大夫人又是冷冷一笑,讥诮的看着静向离,“向离,且不说着宰相府里,就是这偌大的大祈皇城,帮你的,帮的了你的就只有我一人,真正的勾心斗角,权势相争,
就凭你一人单薄之力,你休想要到半分,若真是要斗过静向翎,权倾朝野,你自身也要的激进些!”
“母亲之意,可是在责怪向离此次狩猎之事。”
“你虽出身卑贱可怜,可就亏得一张相貌和一颗玲珑心,既然知晓,何不去做!”
“那时我们几人被黑衣人围着,并没有人对太子下手,我也无法为他挡剑破刀。”
“借口!”大夫人重重责骂他一声,手上的佛珠停下转动,“自幼而起,我怎么教你的,你要用尽一切办法让别人欠你的,让太子欠你,让老爷欠你,你就要
凭着他们这份歉意向上奔爬,无人对太子动手,你为何不能激怒那些刺客,然后为太子挡的一刀一剑,比你陪在太子身边十年都有用!”
静向离心中早就错综复杂,又未有表现出来,“是,母亲教训的对。”
大夫人这才微微有些解气,“你可莫怀着自己的小心小思,我也算将所有赌注事情都压在你身上,你今生就是要斗的那静向翎回江湖落魄,这相府要的就是你
掌权,这二夫人我就是要她跪在我面前,你自己也明白事理,别让我时常提醒!”
静向离也未有其他的话,只是沉默以应答。
“路我且就为你铺好,向婉最好能嫁的太子为切为妃最好,偏偏太子喜欢的是向青那丫头,至于你。”

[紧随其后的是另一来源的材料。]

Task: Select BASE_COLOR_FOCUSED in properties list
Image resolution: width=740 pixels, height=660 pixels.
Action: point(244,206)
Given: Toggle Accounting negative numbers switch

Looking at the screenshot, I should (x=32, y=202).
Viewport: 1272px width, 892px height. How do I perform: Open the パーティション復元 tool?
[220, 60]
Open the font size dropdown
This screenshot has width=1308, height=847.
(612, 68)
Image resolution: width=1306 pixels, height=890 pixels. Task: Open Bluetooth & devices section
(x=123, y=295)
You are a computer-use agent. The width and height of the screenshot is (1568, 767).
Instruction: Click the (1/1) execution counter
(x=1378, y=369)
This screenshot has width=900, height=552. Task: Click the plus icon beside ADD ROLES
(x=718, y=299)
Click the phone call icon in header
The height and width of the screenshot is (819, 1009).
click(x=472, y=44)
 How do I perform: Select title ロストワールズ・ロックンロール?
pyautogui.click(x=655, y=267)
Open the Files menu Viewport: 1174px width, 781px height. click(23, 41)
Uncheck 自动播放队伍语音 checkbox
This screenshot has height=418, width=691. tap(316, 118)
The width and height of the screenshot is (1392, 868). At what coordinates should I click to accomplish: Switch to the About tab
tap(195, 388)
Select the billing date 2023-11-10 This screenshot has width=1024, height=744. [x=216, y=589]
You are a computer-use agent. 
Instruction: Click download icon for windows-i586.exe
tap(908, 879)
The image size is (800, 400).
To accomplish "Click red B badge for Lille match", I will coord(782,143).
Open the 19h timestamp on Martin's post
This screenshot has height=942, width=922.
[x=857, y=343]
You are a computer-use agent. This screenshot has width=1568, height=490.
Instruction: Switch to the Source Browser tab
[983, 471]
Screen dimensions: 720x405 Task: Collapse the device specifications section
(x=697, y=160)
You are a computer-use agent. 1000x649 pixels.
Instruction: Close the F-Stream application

大夫人突而面色有些嗤笑,看了一眼静向离的脸,“一身皮相可谓寥寥无几,逼得那四公主喜欢你最好,谢玲珑现在对你有意,也是个不错的选择,你要
做好自己的选择,少不了的是权势对比!”
“是,母亲。”静向离又是沉默了许久,俄然开口,“母亲,若是向离为那太子挡了一剑,命丧黄泉了呢。”
大夫人怎么会料到静向离这话,面色早就是嘲讽的看着他,“那你能怪谁,成王败寇,你别以为谁会在乎你的性命,更别叫我做是母亲,就真当我是你母亲,
你死了,我就装模作样的落几滴眼泪,也不会有多余的动作,所以,下次别在问这些无意义的问题了。”
“那就这样吧。”
大夫人这才起身,又看见那麒麟香炉里的纹烟飘绕,“什么廉雾,味道奇怪的很,早日撤了。”
静向离才恍惚看向那烟雾,飘飘忽忽,又像在那不清不楚的梦中迷幻走失,一个人寻不到目的,终点,没有任何的声音躁动,只是感觉永远如画一般的死寂的模样困住他,
又恍飘渺得记得许久以前的事情,那时的大夫人折磨的他从未入睡,也不知道是何日突然升起了这些烟雾,轻盈纤美,缭绕婉转,至此,他才慢慢睡得,他又感觉,看得了那静向白
她素着衣裳,低着眼眉,总是那样仓惶的,怯懦的,无助的,一次次一次次,在他更加仓惶,更加怯懦的时候出现。
他才有些魔怔的样子,痴痴傻傻,掀开被子,起身,又记得许多年前,曾经有一个青花瓷模样的药瓶子,被他不知道扔得哪儿了。